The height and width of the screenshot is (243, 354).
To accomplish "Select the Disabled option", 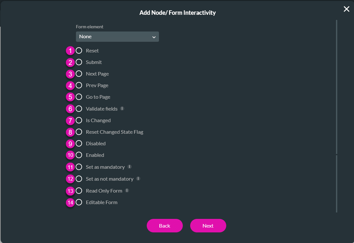I will pos(78,143).
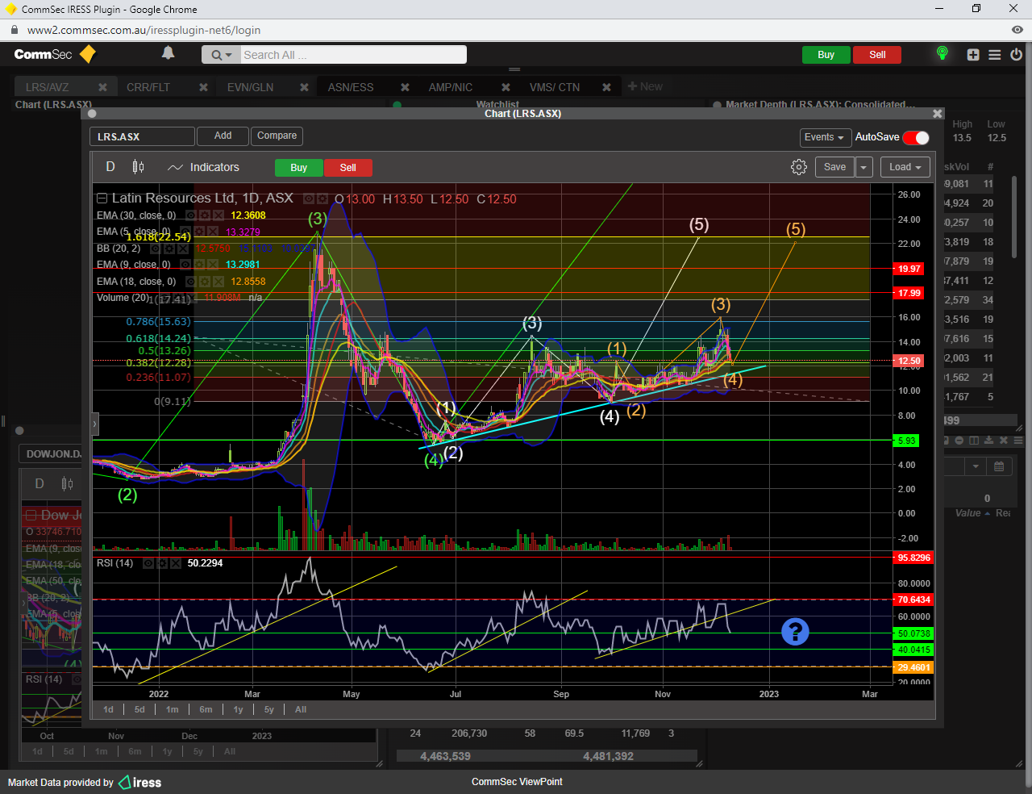Expand the Events dropdown
1032x794 pixels.
[824, 137]
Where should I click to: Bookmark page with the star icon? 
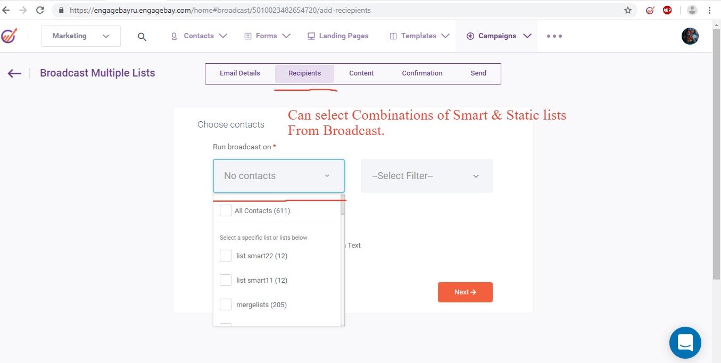[628, 10]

### Required action
Retype the records above exactly, starting at the line that contains "Where should I" and going through the last line, and leave out any pictures.

### Answer box
Where should I click to: Bookmark page with the star icon? 
[628, 10]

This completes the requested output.